Passage shown: Begin

California Ballot Initiative Targets Doctors for Drug War Expansion (Also: Another Payday for Lawyers)
Another California election, another host of ballot initiatives with hidden (and not-so-hidden) agendas. Consumer Watchdog is sponsoring a couple of healthcare-related ballot initiatives this November. One of them, Proposition 46, increases the cap on the medical malpractice claims for pain and suffering from $250,000 to a little bit more than $1 million. Note that this is just a cap on the pain-and-suffering component of a claim, not the other parts of a claim like lost wages, et cetera.
While this is obviously an effort to increase malpractice payouts, the initiative has been packaged with some rather bizarre drug war-influenced regulations, apparently as a way to get popular support. The ballot initiative would require drug and alcohol testing of doctors, require all health care officials to narc on any doctor he or she thinks might be under the influence, and also forces health care workers to consult a prescription drug database before prescribing certain drugs (like painkillers).

Passage shown: End
Excerpted records: Begin

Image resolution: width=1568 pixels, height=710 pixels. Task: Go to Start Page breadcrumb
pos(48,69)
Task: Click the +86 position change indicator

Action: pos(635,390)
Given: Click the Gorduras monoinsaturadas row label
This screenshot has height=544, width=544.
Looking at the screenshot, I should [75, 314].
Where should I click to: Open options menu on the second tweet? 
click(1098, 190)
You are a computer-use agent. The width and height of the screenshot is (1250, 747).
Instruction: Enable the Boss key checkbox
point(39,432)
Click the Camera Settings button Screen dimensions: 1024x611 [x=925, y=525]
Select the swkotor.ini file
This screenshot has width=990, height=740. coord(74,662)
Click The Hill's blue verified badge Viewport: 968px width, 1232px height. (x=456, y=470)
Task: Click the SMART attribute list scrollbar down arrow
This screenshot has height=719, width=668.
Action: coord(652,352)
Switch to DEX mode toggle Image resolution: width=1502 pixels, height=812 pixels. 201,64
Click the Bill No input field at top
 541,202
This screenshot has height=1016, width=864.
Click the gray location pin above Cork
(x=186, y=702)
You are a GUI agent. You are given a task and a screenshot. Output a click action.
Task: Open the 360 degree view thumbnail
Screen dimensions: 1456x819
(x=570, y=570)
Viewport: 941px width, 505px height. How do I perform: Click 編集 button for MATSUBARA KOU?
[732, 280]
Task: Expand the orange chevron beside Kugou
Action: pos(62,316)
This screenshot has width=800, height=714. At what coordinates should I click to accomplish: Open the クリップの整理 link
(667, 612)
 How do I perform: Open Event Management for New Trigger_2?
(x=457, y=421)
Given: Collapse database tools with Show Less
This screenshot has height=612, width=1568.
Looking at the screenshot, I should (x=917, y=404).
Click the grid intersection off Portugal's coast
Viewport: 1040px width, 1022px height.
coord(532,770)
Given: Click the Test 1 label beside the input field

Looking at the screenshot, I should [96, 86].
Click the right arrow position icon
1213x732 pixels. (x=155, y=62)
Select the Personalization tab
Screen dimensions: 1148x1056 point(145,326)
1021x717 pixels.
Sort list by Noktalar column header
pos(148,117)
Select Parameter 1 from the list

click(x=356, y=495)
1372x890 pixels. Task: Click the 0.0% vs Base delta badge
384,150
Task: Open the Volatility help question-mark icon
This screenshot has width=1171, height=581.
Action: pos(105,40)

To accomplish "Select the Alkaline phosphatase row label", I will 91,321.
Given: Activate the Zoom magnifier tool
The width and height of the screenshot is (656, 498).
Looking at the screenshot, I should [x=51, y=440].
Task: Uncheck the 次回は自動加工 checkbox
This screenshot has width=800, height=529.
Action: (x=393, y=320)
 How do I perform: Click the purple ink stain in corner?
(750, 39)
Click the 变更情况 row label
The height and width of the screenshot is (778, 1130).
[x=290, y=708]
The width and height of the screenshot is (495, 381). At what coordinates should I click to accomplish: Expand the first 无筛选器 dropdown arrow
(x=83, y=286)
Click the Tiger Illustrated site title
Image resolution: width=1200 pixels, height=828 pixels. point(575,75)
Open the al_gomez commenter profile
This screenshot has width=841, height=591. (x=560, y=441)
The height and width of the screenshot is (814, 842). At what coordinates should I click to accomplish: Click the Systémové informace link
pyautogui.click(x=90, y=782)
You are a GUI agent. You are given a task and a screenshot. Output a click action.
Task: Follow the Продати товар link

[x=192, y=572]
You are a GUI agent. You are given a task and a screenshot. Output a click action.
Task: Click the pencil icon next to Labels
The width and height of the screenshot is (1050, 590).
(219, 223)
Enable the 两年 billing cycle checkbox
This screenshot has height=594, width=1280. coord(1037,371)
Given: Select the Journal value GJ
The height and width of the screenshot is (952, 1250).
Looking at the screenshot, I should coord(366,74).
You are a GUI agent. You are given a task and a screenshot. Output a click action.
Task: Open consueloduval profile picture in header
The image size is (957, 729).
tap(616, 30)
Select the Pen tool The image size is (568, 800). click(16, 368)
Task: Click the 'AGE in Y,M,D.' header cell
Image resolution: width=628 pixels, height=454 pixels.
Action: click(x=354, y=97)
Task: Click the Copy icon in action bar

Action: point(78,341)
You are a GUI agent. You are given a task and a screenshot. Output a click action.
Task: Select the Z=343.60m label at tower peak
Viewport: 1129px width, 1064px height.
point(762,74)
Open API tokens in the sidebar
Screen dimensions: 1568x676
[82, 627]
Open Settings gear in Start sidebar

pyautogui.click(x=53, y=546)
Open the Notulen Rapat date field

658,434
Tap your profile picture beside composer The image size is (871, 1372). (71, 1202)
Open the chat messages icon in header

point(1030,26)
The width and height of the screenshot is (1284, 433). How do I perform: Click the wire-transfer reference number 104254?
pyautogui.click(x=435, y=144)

Excerpted records: End

● **Task requirements**:
Please echo the passage about the California ballot initiative word for word, everything from "Another California election, another" down to "wages, et cetera.". These lines were taken from a separate source.

● **Solution**:
Another California election, another host of ballot initiatives with hidden (and not-so-hidden) agendas. Consumer Watchdog is sponsoring a couple of healthcare-related ballot initiatives this November. One of them, Proposition 46, increases the cap on the medical malpractice claims for pain and suffering from $250,000 to a little bit more than $1 million. Note that this is just a cap on the pain-and-suffering component of a claim, not the other parts of a claim like lost wages, et cetera.